Prepare the potatoes
Slice the potatoes and onions as thinly as you can without involving your thumb. I use the slicing disc of my Kenwood kMix 894HB, a mandolin works. Layer it in a big, shallow ovenproof dish and put whatever rosemary/thyme sprigs in you have left (I used thyme in this one). Slosh over the stock, dot around the chopped butter and season with the black pepper and sea salt.
Put a wire rack on top of the dish with the potatoes on and put the lamb on the wire rack.
The idea is that rather than put butter/milk/fat into the potatoes, whatever drips down from the lamb adds flavour. Wrap the whole thing in foil, so that there are no gaps.
Put the whole thing in the oven for the following amount of time:
Pinkish - 20 minutes per lb of lamb (if you work in kg, 1 kg = 2.2lb)
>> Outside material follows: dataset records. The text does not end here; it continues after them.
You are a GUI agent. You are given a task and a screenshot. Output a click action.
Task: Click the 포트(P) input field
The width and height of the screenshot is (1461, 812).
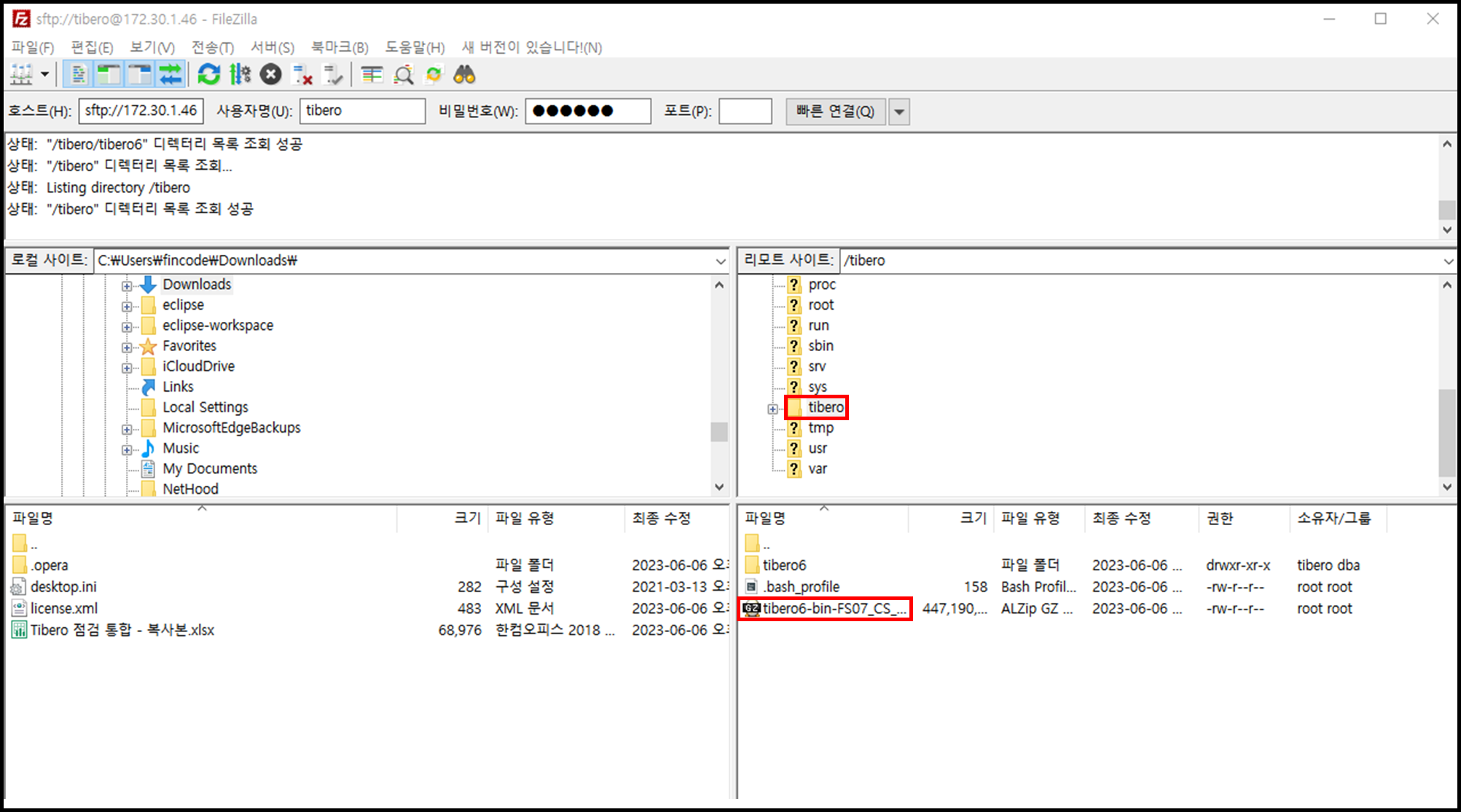click(745, 111)
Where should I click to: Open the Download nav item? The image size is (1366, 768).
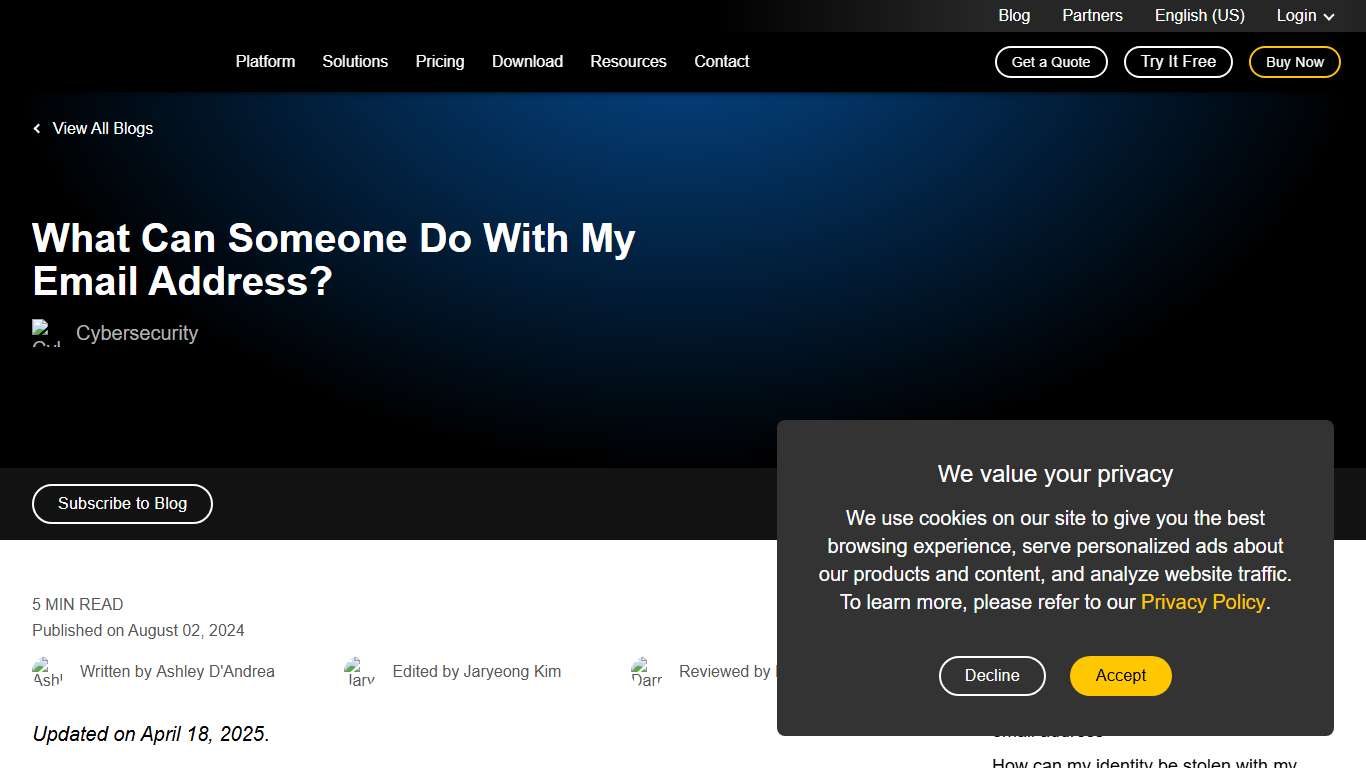point(527,62)
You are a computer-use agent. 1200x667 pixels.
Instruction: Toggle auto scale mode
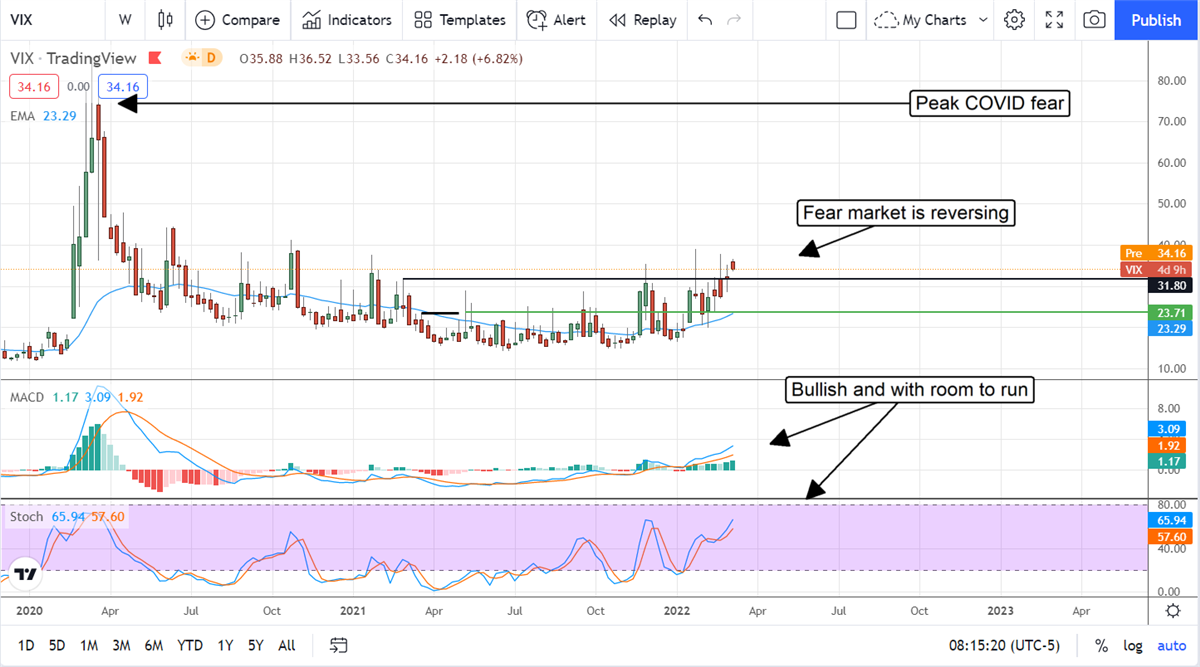1171,645
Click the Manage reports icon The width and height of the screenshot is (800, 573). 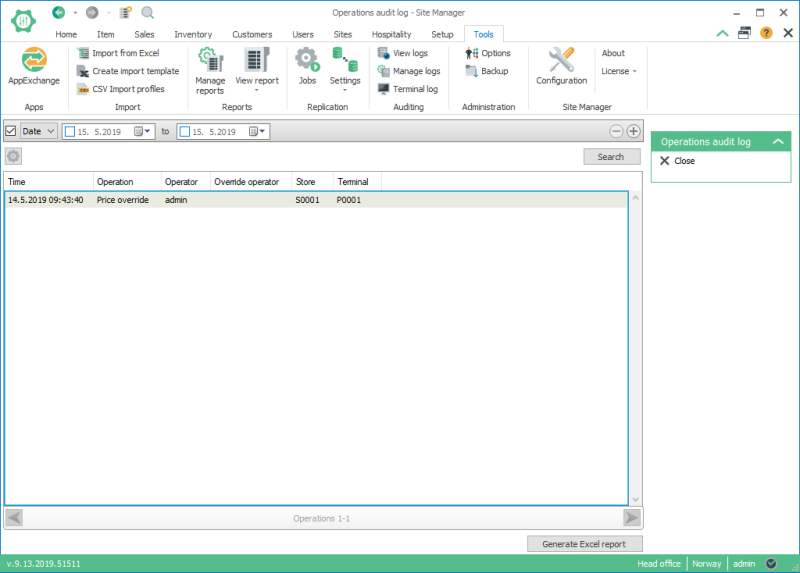pos(210,61)
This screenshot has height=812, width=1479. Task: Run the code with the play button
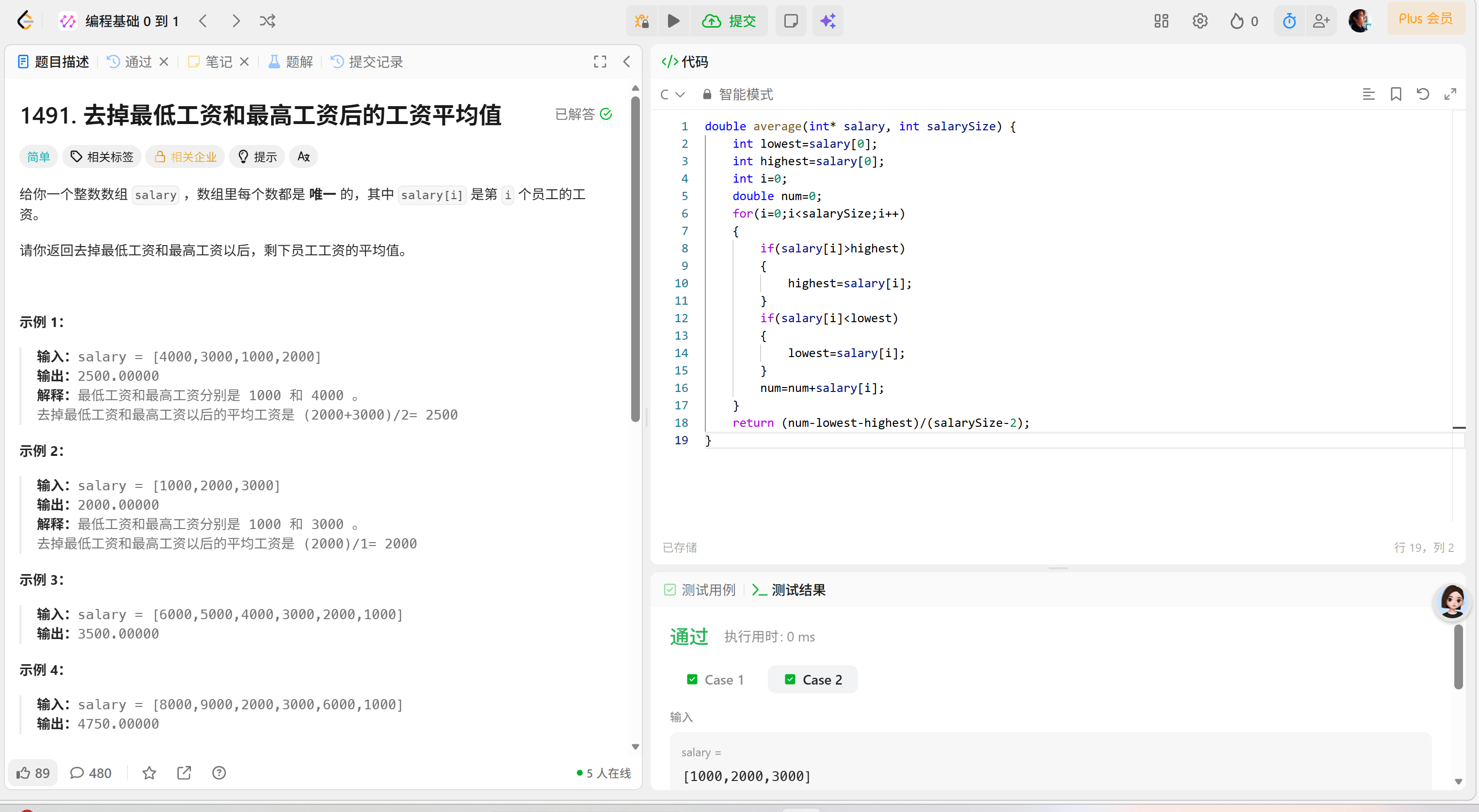click(x=673, y=21)
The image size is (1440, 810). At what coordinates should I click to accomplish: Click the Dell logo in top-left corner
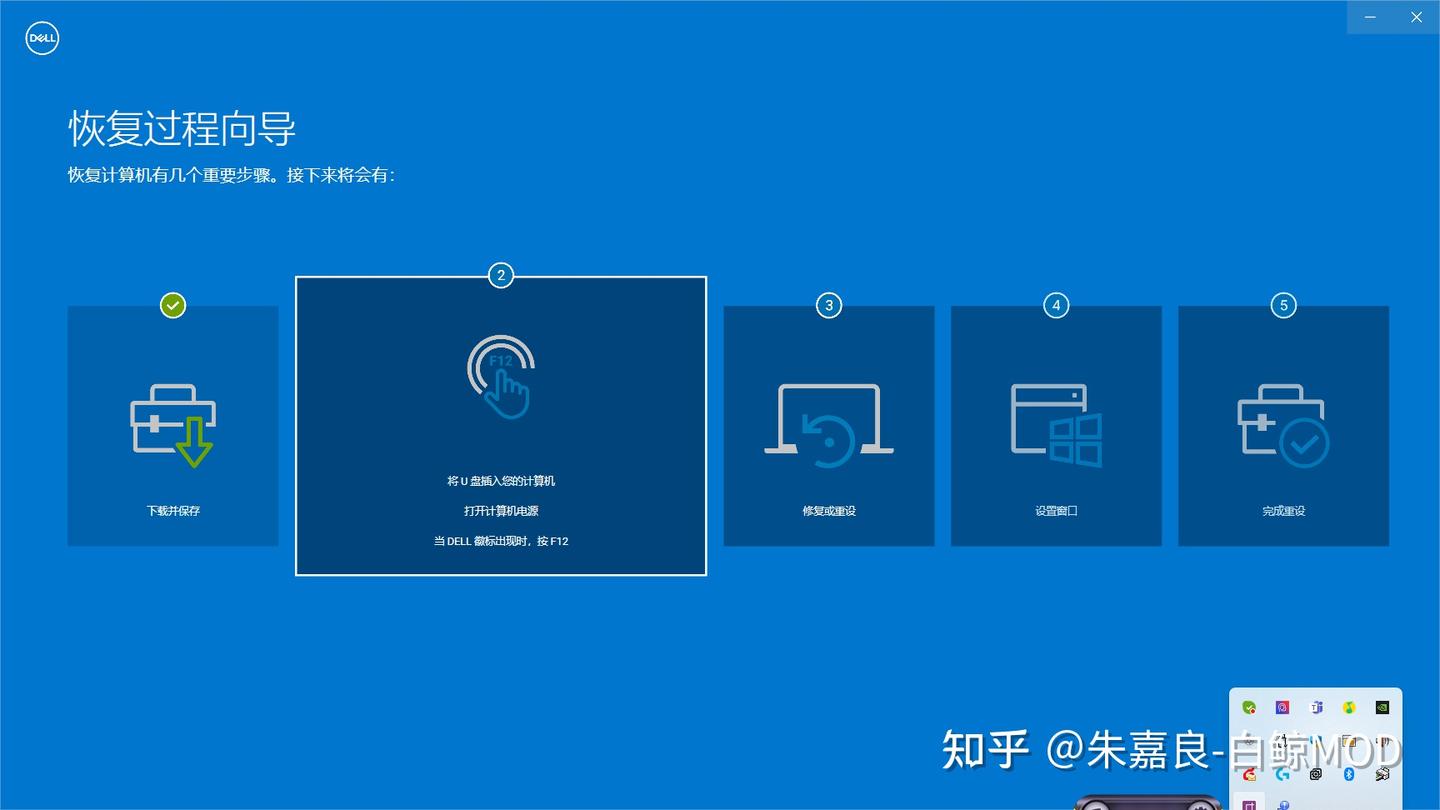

Less pink - 30 minutes per lb lamb
Soup from the leftover potatoes
Additional ingredients
Lamb stock (simmered the bone with onions, carrots and stacks of rosemary)
500ml milk
150g dolcelatte (it was leftover from something else, any cheese with a bit of oomph would do, parmesan and/or gruyere for a bit of nuttiness would be nice)
Instructions
The leftover boulangere then became potato and cheese soup (using my kMix soap blender attachment naturally) - I poached the leftovers in milk to soften, added dolcelatte that was leftover from something else and then simmered with the lamb stock. (Note on that - lamb stock can be fatty, so chill after making and then the fat solidifies and you can get rid of it). No seasoning was required because the boulangere had been well-seasoned in the first place.